In the future, (see below) I think that the best way to make the bot more robust would be to really up the NLP layer, to better deal with a range of different contexts and people. I think also giving the bot some kind of underlying ‘state’ that it could use to modulate it’s responses

on chat logs

One of the major conundrums on release was whether or not we should record the chat logs through Dialogflow. In the end we decided it was too antithetical to the aims of the project to record anything people were saying, though it means that we’re really curious as to what people are saying.

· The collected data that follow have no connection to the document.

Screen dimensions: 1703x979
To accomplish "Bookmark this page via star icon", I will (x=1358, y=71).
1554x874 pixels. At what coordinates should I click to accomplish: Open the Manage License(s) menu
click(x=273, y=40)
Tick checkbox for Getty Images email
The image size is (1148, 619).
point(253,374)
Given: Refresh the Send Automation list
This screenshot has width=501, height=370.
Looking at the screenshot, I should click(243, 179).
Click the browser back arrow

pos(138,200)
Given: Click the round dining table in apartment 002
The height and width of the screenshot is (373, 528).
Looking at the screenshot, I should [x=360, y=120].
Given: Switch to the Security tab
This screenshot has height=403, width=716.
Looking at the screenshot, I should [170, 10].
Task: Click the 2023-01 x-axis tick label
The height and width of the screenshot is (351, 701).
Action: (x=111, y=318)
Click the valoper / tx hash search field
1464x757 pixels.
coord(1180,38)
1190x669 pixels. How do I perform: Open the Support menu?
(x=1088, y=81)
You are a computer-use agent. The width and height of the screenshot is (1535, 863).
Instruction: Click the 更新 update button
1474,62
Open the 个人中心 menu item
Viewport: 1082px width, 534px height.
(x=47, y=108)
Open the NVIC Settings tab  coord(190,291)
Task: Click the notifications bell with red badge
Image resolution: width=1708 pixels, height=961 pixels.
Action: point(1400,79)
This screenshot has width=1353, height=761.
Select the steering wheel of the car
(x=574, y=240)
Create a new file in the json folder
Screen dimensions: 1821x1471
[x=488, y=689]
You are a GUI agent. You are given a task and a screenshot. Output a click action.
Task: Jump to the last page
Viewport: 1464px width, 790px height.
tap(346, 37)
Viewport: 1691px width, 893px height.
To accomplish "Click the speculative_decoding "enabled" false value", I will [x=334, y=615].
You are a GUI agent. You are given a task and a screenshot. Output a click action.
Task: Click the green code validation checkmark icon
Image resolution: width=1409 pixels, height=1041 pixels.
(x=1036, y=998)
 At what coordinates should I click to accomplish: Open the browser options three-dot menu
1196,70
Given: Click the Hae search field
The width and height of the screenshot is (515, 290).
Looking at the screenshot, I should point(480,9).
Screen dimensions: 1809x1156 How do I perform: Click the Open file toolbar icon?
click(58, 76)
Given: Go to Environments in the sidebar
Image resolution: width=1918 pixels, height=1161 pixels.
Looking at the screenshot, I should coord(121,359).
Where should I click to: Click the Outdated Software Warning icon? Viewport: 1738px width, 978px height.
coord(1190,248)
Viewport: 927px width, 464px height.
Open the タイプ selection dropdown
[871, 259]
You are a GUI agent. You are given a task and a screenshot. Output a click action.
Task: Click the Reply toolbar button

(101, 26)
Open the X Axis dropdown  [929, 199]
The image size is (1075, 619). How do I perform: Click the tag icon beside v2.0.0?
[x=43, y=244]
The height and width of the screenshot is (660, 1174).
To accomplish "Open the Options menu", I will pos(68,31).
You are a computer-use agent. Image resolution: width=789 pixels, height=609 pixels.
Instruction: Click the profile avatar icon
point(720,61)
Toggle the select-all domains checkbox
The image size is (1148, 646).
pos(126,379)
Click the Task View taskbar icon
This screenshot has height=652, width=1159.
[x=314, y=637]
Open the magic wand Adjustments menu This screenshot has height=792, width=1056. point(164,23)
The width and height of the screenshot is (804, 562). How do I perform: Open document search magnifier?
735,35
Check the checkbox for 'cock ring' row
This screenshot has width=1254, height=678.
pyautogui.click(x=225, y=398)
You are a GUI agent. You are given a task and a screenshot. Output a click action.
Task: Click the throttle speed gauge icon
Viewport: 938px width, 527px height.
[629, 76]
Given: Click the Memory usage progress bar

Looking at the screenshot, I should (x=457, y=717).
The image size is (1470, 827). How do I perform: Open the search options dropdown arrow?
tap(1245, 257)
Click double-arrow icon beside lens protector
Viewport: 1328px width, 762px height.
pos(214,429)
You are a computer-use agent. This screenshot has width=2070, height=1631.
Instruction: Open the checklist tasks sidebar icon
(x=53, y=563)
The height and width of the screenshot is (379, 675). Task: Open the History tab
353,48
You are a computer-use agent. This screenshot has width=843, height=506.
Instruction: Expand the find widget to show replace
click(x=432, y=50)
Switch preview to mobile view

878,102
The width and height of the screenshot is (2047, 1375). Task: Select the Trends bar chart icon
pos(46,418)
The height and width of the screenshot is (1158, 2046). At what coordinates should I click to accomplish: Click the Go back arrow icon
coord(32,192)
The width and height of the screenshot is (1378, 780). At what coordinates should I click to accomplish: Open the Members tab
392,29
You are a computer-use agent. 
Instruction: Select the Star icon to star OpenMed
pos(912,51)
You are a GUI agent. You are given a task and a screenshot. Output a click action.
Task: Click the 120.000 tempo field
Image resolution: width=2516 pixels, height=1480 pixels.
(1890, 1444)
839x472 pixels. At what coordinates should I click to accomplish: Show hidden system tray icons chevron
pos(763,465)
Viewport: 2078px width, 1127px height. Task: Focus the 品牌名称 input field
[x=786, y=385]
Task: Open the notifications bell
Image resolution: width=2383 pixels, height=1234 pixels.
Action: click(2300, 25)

If you do end up playing with something you think is a bot… send screenshots :3

future bots

The galling thing about any of these projects is that, as soon as you finish, you’re immediately filled with ideas of how much better you could have done it. In this case, I think that the main issue was really that trying to deal with all of the things people could say started to feel like whack-a-mole: that, and there was often a degree of repetition dealing with contextual replies, e.g. many different contexts had separate ‘what about you’ intents to detect a common follow-up from a user.

underlying behaviours

One thing that we started doing in a very simple way, but we could really have run with a lot more was to add in an ‘underlying’ behavioural state for the bot

a diagram showing the relationship between different personality types transformation diagram for personalities

This was part of the plan initially: an early diagram shows a ‘transformation’ between internal states that the bot would undergo if the user pushed it in a certain direction. In the end, the ways this is triggered is if the player says something either demonstrably cutesy (‘owo what’s this’), or deliberately aggro (‘fuck you you piece of shit’), the bot will adopt a long-lived background context, the fallback of which is either to spout kaomojis, or to shitpost.

Even this simple bit was surprisingly effective, and I think a second pass would have made more of these longer-running contexts to actually modulate the character of the bot depending on what the person they were speaking to was saying.

the simplest case

Without changing much of the underlying architecture, the simplest way to deal with this would be to have a set of stock ‘contextual responses’ that send a standard, one-word response to dialogflow. E.g, for ‘what about you’, the parsing layer at the front would contain all the possible versions of that, then send a single ‘whataboutyou’ string to the backend, making it much quicker to write the training phrases

an ‘intent API’

Developing on this, one could restructure the front-end parsing layer to do much of the work of the intent detection, essentially using Dialogflow just to handle and organise contexts and responses, while steering the conversation much more directly. While it might reduce the specificity of the things you could reply to, it would greatly increase the space of possible responses.

of course, at this point…

…maybe dialogflow isn’t even the best tool for the job. After using it for a while you get a fairly clear feel of how the platform works, and, while it’s a useful tool in some ways for corralling all of these different sets of intents and responses, it’s also:

a google product (where a lot of this project is about the problems with surveillent agents)
a pretty janky interface (another change would be to make a custom CLI early on)
there’s only so much you can hack a customer service bot into doing what you want, before you’re basically writing it yourself anyway

I would say that it works great as a prototyping tool: in the early stages of the project it was great how quickly you could get it to do things. But after that point it’s probably worth exporting the JSON, and making a more suitable backend architecture.

bot proliferation

At the moment I’m thinking about writing a ‘customer service’ bot for the Foreign Objects website (after the attempts to voice clone Slavoj Žižek reading our studio’s ‘statement of purpose’ went so badly), and maybe making a much more open-ended generative bot for a simulation project.